Ceux qui s’attendent à une présence accrue de Fatalis (rapport à ce que laisse envisager la couverture) risquent d’être déçus puisqu’il ne se taille pas vraiment la part du lion dans ce numéro, celui-ci ayant préféré déléguer ses basses besognes à un laquais qui ne paye pas de mine (Lucius Dilby, un nabot avec un look à la Otto Octavius), véritable pion dans les machinations coordonnées de Fatalis et Dormammu.
Plus que les team-up des deux vilains (complotant ensemble seulement au début) et des deux héros (réunis qu’à la toute fin du récit), le principal attrait est bien sûr la présence de Frank Miller au dessin.
Le jeune dessinateur s’en donne à coeur joie à chaque séquence avec des lieux variés, qu’il s’agisse du château de Fatalis, de la dimension de Dormammu, du sanctuaire de Strange ou encore de l’univers urbain de Spidey (des toits aux rues, en passant par ces châteaux d’eau typiques de la version Ditko), nappant l’ensemble d’une atmosphère baroque et oppressante avec cette pluie quasi-continuelle. Les scènes d’action se font dynamiques et inventives à souhait, tirant parti de l’environnement dans lequel les personnages se déplacent (avec cet alignement caractéristique de cases horizontales et verticales).

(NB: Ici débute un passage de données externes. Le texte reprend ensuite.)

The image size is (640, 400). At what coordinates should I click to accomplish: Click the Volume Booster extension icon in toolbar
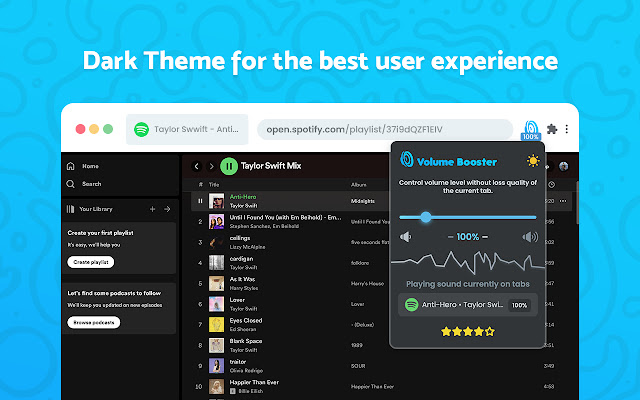531,130
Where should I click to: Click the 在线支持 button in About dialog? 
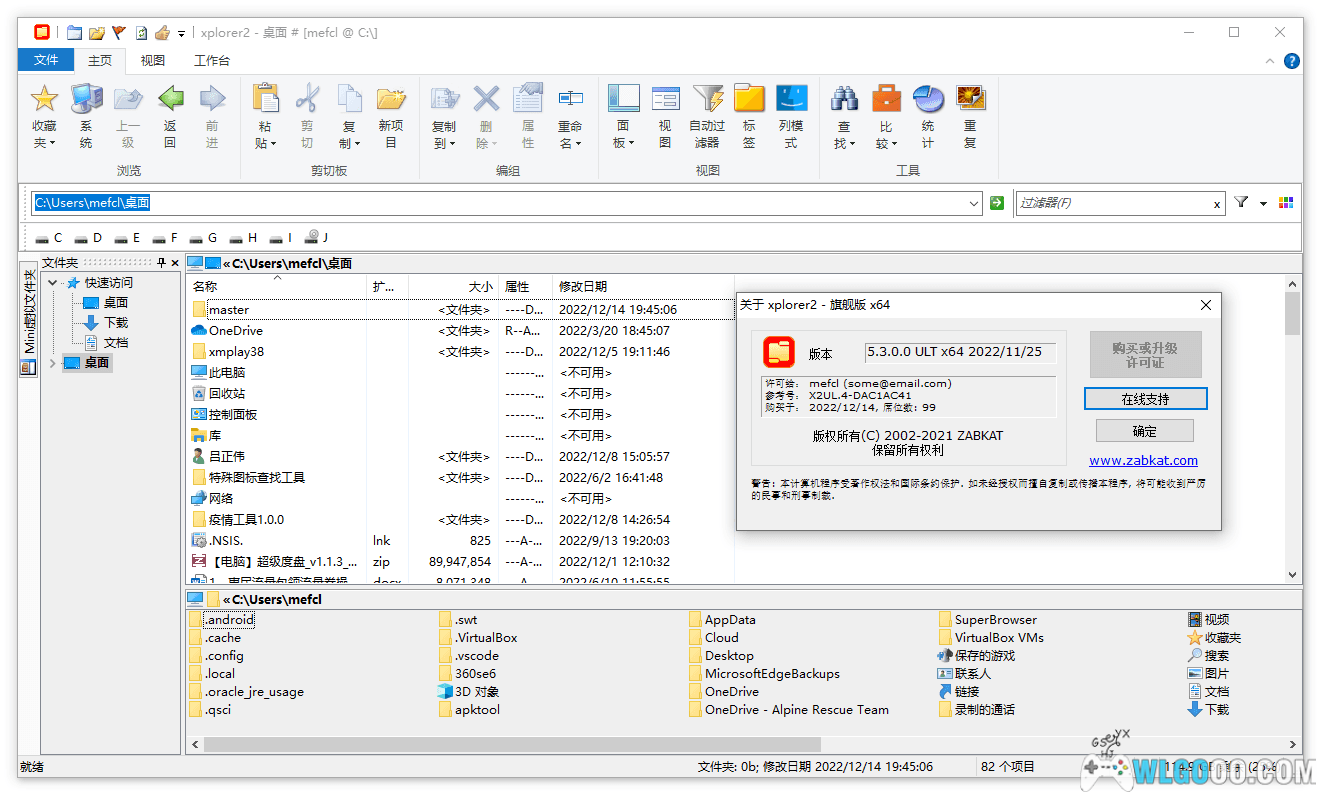coord(1145,399)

Un véritable festin visuel qui bénéficie en outre de l’encrage du grand Tom Palmer (c’est Byzance).
Au cours de la séquence du concert nocturne, Miller s’arrange même pour placer une référence au groupe punk Shrapnel , contenant dans ses rangs deux futurs membres du groupe Monster Magnet , parmi lesquels sont fondateur Dave Wyndorf (au rayon coïncidence, le groupe Shrapnel a été associé au label Elektra Records, ce qui ne peut que rappeler aux fans de Miller une tueuse d’origine grecque).
Annual oblige (donc un peu à part), les rappels à la continuité restent assez légers, le Docteur Fatalis étant alors récemment sorti de sa catatonie (dans une histoire courte de Moench/Sutton), tandis que côté « soap » la malchance se poursuit entre Peter Parker (obligé de poser un lapin à ses proches) et la pauvre Debbie Whitman (jamais le bon timing entre ces deux-là). Quant à la paire de docteurs (Strange/Fatalis), ils auront eu l’occasion de se recroiser à la fin de cette même décennie lors du Triomphe & Tourment de Stern/Mignola (sans Spidey ni Dormammu cette fois mais avec Méphisto en guise d’ennemi commun).
Au sujet de Shrapnel, plus d’informations ici :
Formellement, Frank Miller s’amuse. Non seulement il invoque l’esprit de Steve Ditko dans la représentation des mondes magiques et des sorts jetés, mais aussi dans le portrait d’une ville inondée par la pluie et envahie par les ombres, mais en plus il s’ingénie à traiter les ouvertures de séquences de manière particulière.
Dans l’Annual #15 , il utilise des manchettes de journaux afin de rythmer le récit. Ici, il dessine des cases en hachures qui se marient avec les lettrines et les faux bords de pages, évoquant les enluminures des manuscrits médiévaux (et O’Neil s’amuse à faire des blagues sur les scribes des vieux livres, qui donnent du fil à retordre à Strange).
En cela, il est magnifiquement soutenu par le lettrage astucieux, élégant et inventif de Joe Rosen, qui déploie des trésors de finesse sur ces pages tout de même très denses.
Un Annual très beau, assez passionnant et réalisé avec soin par deux auteurs impliqués. Un chouette jalon, et personne ne sera étonné que ce genre de matériel ait fait l’objet d’une réédition à la fin des années 1980.